La caracterización exagerada en la que incurre este relato no parece gratuita. Por el contrario, colocar bajo los focos un tipo determinado de violencia resulta una operación inteligente cuando lo que se pretende es marginar o minimizar otras que están en el origen de huelgas como la de la última semana. ¿Cómo explicar, si no, que quienes centran toda la atención en los forcejeos de un piquete sindical concreto ignoren la enorme violencia privada que encierran las políticas que facilitan el despido de miles de personas o su sometimiento a condiciones de trabajo cada vez más precarias? ¿Cómo consentir que quienes blanden las fotos de los cristales rotos de una tienda de ropas, como si se tratara del culmen de la barbarie, no vean violencia alguna en las normas que consienten el desalojo de familias enteras por razones económicas o en las decisiones que han facilitado el traspaso de ingentes recursos públicos a los bancos y a otros actores con fuertes responsabilidades en la crisis actual? ¿Cómo sumarse al coro que exige criminalizar la protesta social cuando es el mismo que otorga impunidad a la violencia privada o institucional que ha conducido al actual estado de cosas?
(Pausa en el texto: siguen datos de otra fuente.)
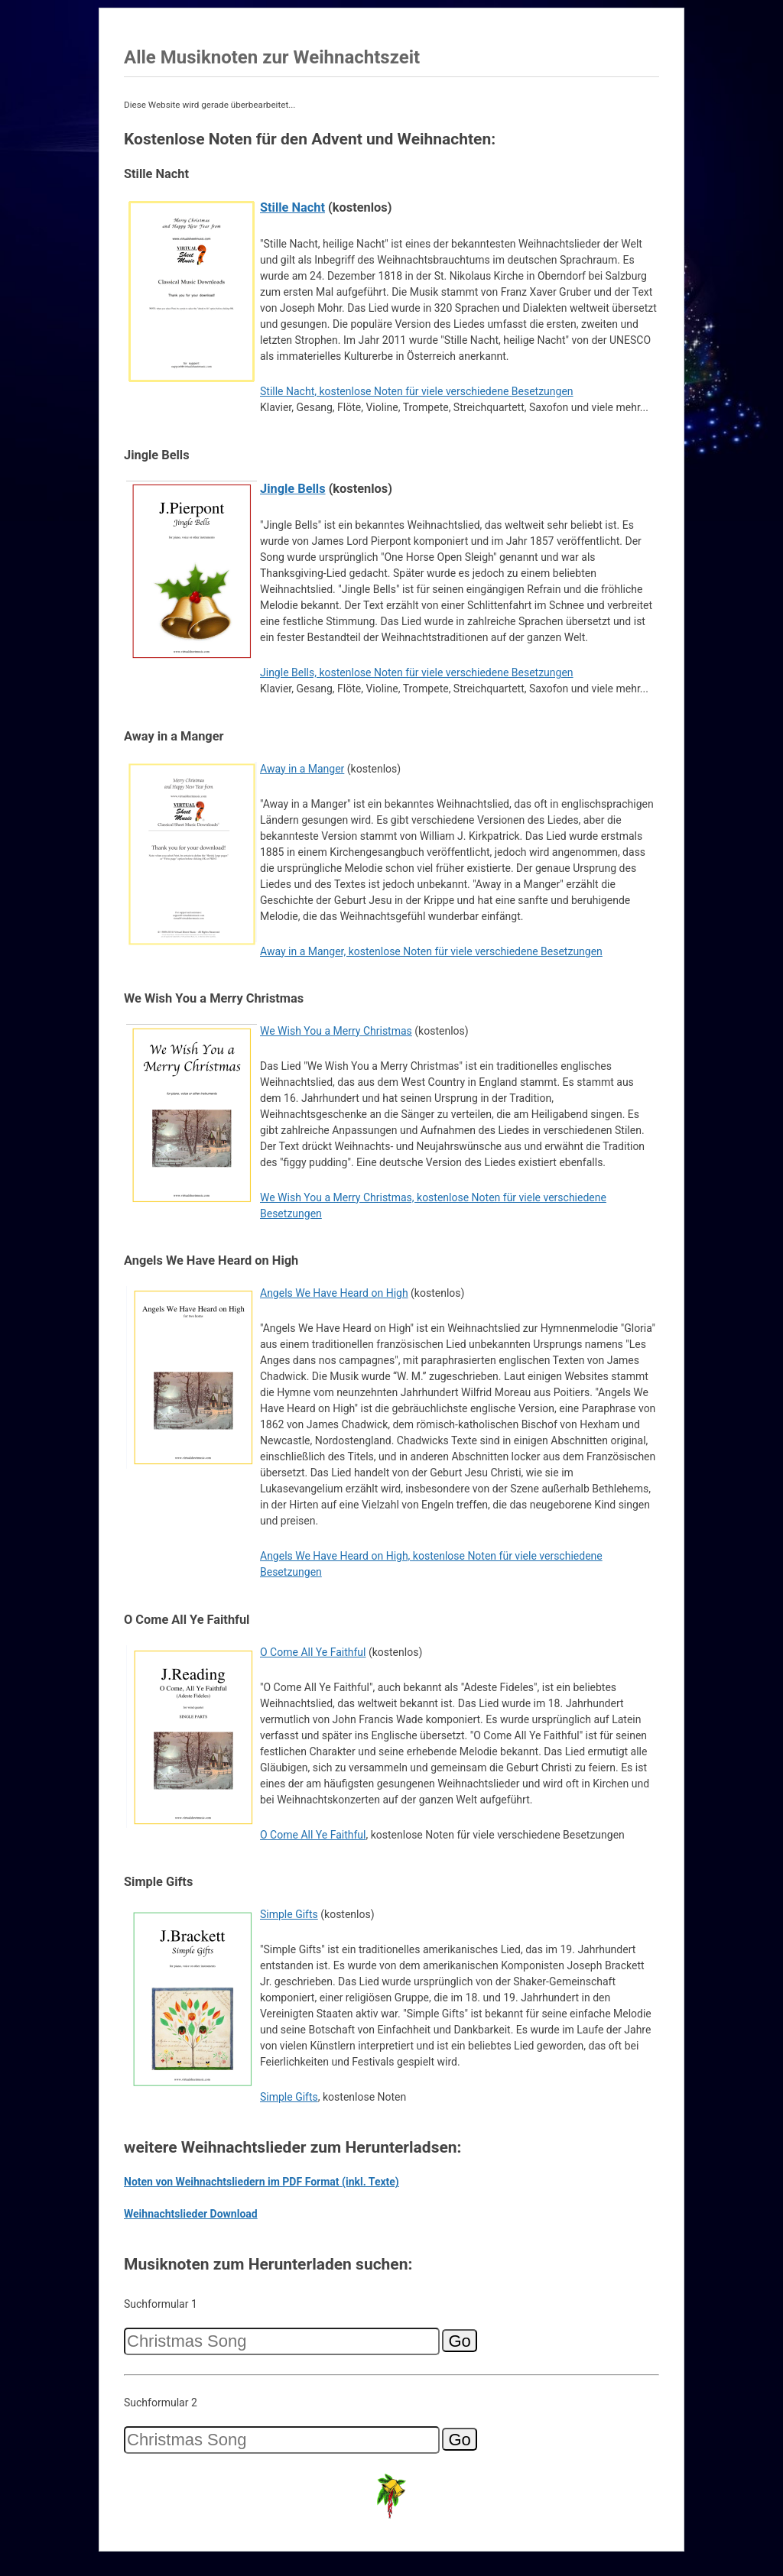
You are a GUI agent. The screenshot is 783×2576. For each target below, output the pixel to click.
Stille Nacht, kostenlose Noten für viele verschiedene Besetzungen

Que la huelga, la interrupción del tráfico o la ocupación de inmuebles abandonados son actos conflictivos que pueden afectar derechos de terceros está fuera de duda. Qué estos actos pueden derivar en hechos de violencia a veces gratuitos e injustificados, también. Sin embargo, pretender equiparar la violencia sobre las cosas y sobre las personas, o la violencia aislada de algunos individuos y la ejercida de manera sistemática por el poder privado o por el poder estatal es un despropósito en toda regla, cuando no un ejercicio de abierto cinismo.
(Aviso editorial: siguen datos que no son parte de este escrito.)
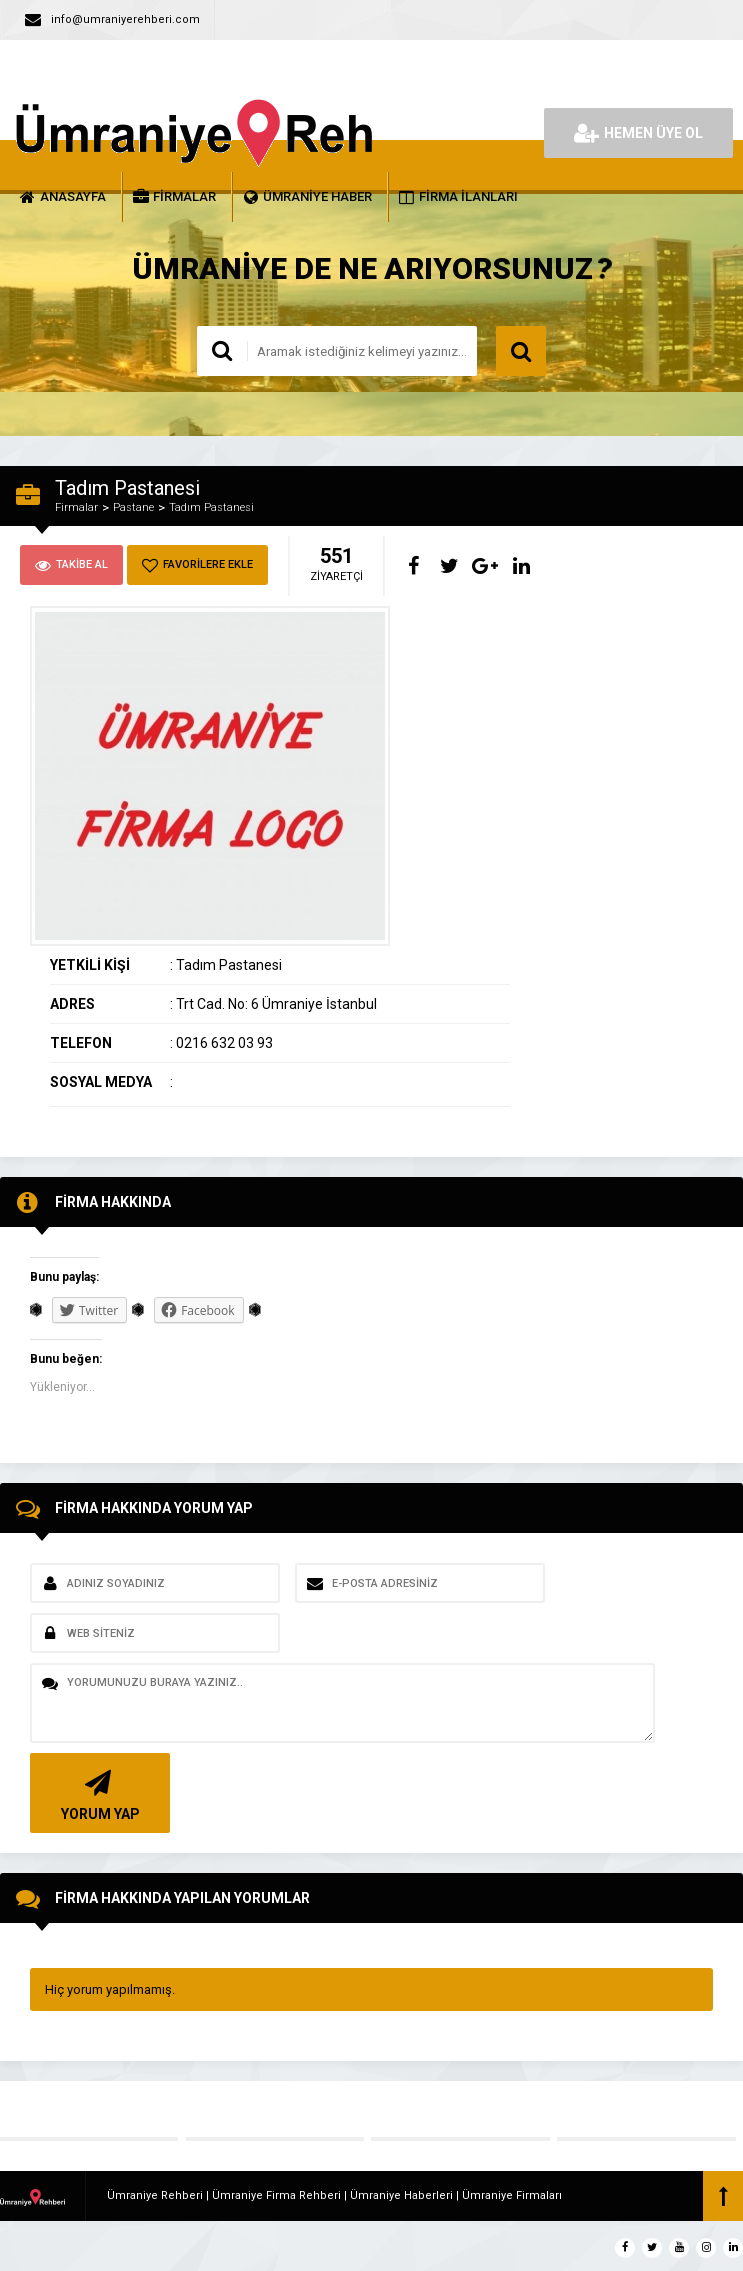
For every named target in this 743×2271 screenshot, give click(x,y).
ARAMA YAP (521, 351)
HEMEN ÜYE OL (638, 133)
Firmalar (76, 507)
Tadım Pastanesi (211, 507)
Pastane (133, 507)
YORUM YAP (97, 1793)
En realidad, cuando las vías institucionales están fuertemente restringidas, cuando lo que rige es el “no nos moveremos un ápice, pase lo que pase, porque así lo dictan lo dicen los mercados”, cuando se consienten, en fin, abusos intolerables como el despido casi indiscriminado, la precarización laboral o la especulación rampante, la huelga, la manifestación callejera o la ocupación con fines políticos pueden ser herramientas útiles, acaso las únicas, para preservar la libertad y evitar una salida despótica. Sin ellas, peligraría sobre todo la libertad de los menos libres, esto es, de quienes por su situación de vulnerabilidad están más expuestos a la coacción de la reprimenda patronal, del despido o de la notificación de impago enviada por un banco.
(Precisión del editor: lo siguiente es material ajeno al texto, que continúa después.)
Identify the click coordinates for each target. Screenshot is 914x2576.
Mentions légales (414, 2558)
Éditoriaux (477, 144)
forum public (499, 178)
El actual capitalismo financiero ha generado numerosos rentistas y parásitos sociales que con descarada violencia pretenden condenar a millones de personas a un auténtico camino de servidumbre. La mayoría de sindicalistas, jóvenes y vecinos que participaron en las jornadas del 29-S no tienen nada que ver con todo eso. Por el contrario, su presencia cotidiana en los lugares de trabajo, en los barrios, en ateneos, centros sociales y cooperativas, es esencial para garantizar la calidad democrática de nuestras sociedades y para proteger los derechos de todos, incluidos los de aquellos que prefieren mantenerse al margen de cualquier protesta. Atajar el discurso simplista que pretende convertirlos a todos en “peligrosos delincuentes” y en “inadaptados sociales” debería ser un deber cívico, sobre todo si, como parecen sugerir las declaraciones de algunos dirigentes políticos y empresariales, esto no ha hecho más que comenzar. Al hacerlo, no faltarán argumentos. El principal, en todo caso, seguirá siendo recordar una y otra vez quiénes, en verdad, son los aprovechados que, sin escrúpulo alguno y con la frecuente complicidad institucional, dinamitan la paz social colocando sus intereses por encima de los del resto de la sociedad.


Gerardo Pisarello y Jaume Asens son Juristas y miembros del Observatorio de Derechos Económicos, Sociales y Culturales de Barcelona.